Your objective — Retype every entry precisely and keep each line whole.

--- Data to use ---

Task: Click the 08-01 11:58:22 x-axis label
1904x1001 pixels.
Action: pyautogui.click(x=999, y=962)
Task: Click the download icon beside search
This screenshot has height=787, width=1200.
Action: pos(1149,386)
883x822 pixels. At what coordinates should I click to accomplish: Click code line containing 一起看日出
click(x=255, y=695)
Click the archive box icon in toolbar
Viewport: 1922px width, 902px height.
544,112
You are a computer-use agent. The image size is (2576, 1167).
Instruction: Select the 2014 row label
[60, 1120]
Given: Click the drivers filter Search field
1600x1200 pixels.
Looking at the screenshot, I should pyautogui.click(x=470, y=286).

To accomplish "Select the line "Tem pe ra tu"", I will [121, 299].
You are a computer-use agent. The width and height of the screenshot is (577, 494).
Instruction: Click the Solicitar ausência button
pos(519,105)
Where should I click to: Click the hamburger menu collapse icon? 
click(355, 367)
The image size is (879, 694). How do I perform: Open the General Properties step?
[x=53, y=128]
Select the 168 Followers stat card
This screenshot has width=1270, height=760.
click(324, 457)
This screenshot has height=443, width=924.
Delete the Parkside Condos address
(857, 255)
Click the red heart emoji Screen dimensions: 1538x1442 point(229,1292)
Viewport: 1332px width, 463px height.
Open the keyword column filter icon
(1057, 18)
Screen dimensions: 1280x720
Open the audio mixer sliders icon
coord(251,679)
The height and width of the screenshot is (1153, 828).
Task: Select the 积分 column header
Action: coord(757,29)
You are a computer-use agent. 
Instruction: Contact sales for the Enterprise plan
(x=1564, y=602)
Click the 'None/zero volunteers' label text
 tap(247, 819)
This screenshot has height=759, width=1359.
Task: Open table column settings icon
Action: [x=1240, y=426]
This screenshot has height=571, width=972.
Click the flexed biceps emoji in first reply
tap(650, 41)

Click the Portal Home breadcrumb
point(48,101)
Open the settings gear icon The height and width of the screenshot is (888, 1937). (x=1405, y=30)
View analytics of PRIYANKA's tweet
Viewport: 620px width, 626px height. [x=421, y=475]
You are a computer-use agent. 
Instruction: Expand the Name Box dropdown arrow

---

Finished exercise —
Task: Click the 08-01 11:58:22 x-axis label
1904x1001 pixels.
Action: pyautogui.click(x=999, y=962)
Task: Click the download icon beside search
This screenshot has height=787, width=1200.
Action: pos(1149,386)
883x822 pixels. At what coordinates should I click to accomplish: Click code line containing 一起看日出
click(x=255, y=695)
Click the archive box icon in toolbar
Viewport: 1922px width, 902px height.
544,112
You are a computer-use agent. The image size is (2576, 1167).
Instruction: Select the 2014 row label
[60, 1120]
Given: Click the drivers filter Search field
1600x1200 pixels.
Looking at the screenshot, I should pyautogui.click(x=470, y=286).

To accomplish "Select the line "Tem pe ra tu"", I will [121, 299].
You are a computer-use agent. The width and height of the screenshot is (577, 494).
Instruction: Click the Solicitar ausência button
pos(519,105)
Where should I click to: Click the hamburger menu collapse icon? 
click(355, 367)
The image size is (879, 694). How do I perform: Open the General Properties step?
[x=53, y=128]
Select the 168 Followers stat card
This screenshot has width=1270, height=760.
click(324, 457)
This screenshot has height=443, width=924.
Delete the Parkside Condos address
(857, 255)
Click the red heart emoji Screen dimensions: 1538x1442 point(229,1292)
Viewport: 1332px width, 463px height.
Open the keyword column filter icon
(1057, 18)
Screen dimensions: 1280x720
Open the audio mixer sliders icon
coord(251,679)
The height and width of the screenshot is (1153, 828).
Task: Select the 积分 column header
Action: coord(757,29)
You are a computer-use agent. 
Instruction: Contact sales for the Enterprise plan
(x=1564, y=602)
Click the 'None/zero volunteers' label text
 tap(247, 819)
This screenshot has height=759, width=1359.
Task: Open table column settings icon
Action: [x=1240, y=426]
This screenshot has height=571, width=972.
Click the flexed biceps emoji in first reply
tap(650, 41)

Click the Portal Home breadcrumb
point(48,101)
Open the settings gear icon The height and width of the screenshot is (888, 1937). (x=1405, y=30)
View analytics of PRIYANKA's tweet
Viewport: 620px width, 626px height. [x=421, y=475]
You are a computer-use agent. 
Instruction: Expand the Name Box dropdown arrow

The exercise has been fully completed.